GIVEN EXERCISE A: In the article on real-world UX design, what tagline appears on the Heimat knife display?

EXTRACT:
=====
Design for the real world can be compared to a process that creates an experience. From graphic designing to product design, from the user interface (UI) and user experience (UX) design, all types of designs have one goal: to create an experience. 

In a process called design thinking,  researching and collecting helpful information, designers put themselves in place of users who try out their products. And then, they make choices about how to solve problems. In this process, designers also try to understand what might happen if things go wrong. 

It’s the same for digital and non-digital products so let’s briefly walk you through how design thinking for real-world UX apps and products works.

 

How-do-you-design-with-real-world-UX-in-mind 

 

1. Empathize 

The first phase allows designers to empathize with the problem through user experience research. The empathize phase includes user research, focus group analysis, personas definition, benchmark analysis, interviews with stakeholders, interviews with users, and user journey mapping.

2. Design 

At this stage, designers analyze observations and systems to identify core issues that must be addressed. This is where you create an information map, a wireframe, and design sitemaps or flowcharts to pinpoint your user’s journey from start to finish with the solutions you provide.

 

3. Ideate  

This phase starts when you decide your solution, how you will present it, and what alternatives you will pursue next. You’ll do wireframes and mockups and maybe even a mood board. How you take on the ideation process depends on your product, users, and personal preferences as a designer.

 

4. Prototype 

This stage in the development cycle is all about experimentation and trial and error. It is important to understand how the user perceives the problem you are trying to solve to iterate effectively. 

A prototype can help you test your ideas and may reveal valuable insights into how users interact with the system that you haven’t considered during ideation.

5. Test 

Once you’ve built something, putting it through its paces is important. In this phase, you’ll get input from users about how they perceive your product. You can also use this feedback to make changes and improvements. 

If you are stuck, take a step back and turn to creativity again. As we said, trial and error will polish your real-world UX into a success.

In essence, the same steps apply to any design project. However, what makes UX useful in the real world is that you need to think about physical activity. It’s not a matter of consumers acting behind a screen but interacting with your product in the real world.

So to make it easier for you, we’ve found 9 inspirational ways to use real-world UX and make your product better for the users!

 

9 ways brands use real-world UX for the better  

Let’s review some real-world UX examples that brands have used over the years (for better!).

 

1. A second to gain attention 

 

Source: Heimat

 

This design by Heimat transforms over time to show off the quality of the knives they sell. Initially, passers-by faced a mysterious piece of metal bearing only a brand’s logo. 

Within a few weeks, the surrounding was covered with rust, leaving just the shape of a knife untouched. The tagline “Flawless. Forever.” drives home the message and gets instant attention. Who wouldn’t look at a huge knife on a board of rust?

The idea of gaining attention doesn’t only apply to marketing UX but to every real-world UX case ever. Take the use of interactive product design as an example. Anyone would enjoy packaging they can interact with rather than throwing it in the trash right away, like the famous sticky note pad that turns into Hogwarts!
=====
TASK INPUT:
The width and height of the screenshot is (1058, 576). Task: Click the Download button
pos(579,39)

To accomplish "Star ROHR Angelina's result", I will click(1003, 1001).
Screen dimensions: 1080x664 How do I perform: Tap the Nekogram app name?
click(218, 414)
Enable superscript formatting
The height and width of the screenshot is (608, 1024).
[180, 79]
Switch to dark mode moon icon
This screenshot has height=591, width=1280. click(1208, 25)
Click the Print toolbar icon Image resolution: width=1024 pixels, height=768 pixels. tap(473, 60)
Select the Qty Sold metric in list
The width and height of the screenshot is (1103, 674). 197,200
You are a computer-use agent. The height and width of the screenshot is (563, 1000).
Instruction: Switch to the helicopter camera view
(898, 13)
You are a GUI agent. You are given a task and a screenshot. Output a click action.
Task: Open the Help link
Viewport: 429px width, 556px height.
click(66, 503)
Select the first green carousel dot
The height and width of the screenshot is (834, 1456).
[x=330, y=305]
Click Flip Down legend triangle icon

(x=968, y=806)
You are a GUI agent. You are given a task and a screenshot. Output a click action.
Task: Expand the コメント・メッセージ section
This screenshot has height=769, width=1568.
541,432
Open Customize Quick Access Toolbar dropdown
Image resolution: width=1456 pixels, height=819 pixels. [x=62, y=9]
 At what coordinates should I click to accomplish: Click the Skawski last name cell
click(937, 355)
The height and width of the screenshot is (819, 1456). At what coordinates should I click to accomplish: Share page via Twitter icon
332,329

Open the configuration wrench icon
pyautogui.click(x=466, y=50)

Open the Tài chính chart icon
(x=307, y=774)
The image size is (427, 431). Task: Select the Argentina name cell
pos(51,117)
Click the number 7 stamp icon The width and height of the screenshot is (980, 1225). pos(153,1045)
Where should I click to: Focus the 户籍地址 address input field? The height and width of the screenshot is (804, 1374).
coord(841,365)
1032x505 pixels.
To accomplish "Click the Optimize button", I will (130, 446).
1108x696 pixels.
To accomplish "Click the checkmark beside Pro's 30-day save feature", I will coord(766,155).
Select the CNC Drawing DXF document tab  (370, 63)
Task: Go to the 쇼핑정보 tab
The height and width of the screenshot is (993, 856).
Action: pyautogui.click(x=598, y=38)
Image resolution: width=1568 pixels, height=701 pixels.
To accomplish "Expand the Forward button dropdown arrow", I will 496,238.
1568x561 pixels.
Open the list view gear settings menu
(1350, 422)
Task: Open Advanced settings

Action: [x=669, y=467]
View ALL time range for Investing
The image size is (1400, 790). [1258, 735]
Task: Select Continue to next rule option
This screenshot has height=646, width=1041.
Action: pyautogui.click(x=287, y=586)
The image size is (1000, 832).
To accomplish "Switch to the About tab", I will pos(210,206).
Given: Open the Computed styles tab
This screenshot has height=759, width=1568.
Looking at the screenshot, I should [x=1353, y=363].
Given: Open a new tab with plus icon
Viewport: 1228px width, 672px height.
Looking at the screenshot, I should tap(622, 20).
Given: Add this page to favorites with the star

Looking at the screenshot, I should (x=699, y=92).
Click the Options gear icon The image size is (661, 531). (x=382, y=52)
=====
GIVEN EXERCISE B: Output the stretch of the records from the line containing "will click(1003, 1001)." through the line containing "This screenshot has height=591, width=1280.", copying each line verbatim.

RESPONSE A: "Flawless. Forever."

RESPONSE B:
To accomplish "Star ROHR Angelina's result", I will click(1003, 1001).
Screen dimensions: 1080x664 How do I perform: Tap the Nekogram app name?
click(218, 414)
Enable superscript formatting
The height and width of the screenshot is (608, 1024).
[180, 79]
Switch to dark mode moon icon
This screenshot has height=591, width=1280. click(1208, 25)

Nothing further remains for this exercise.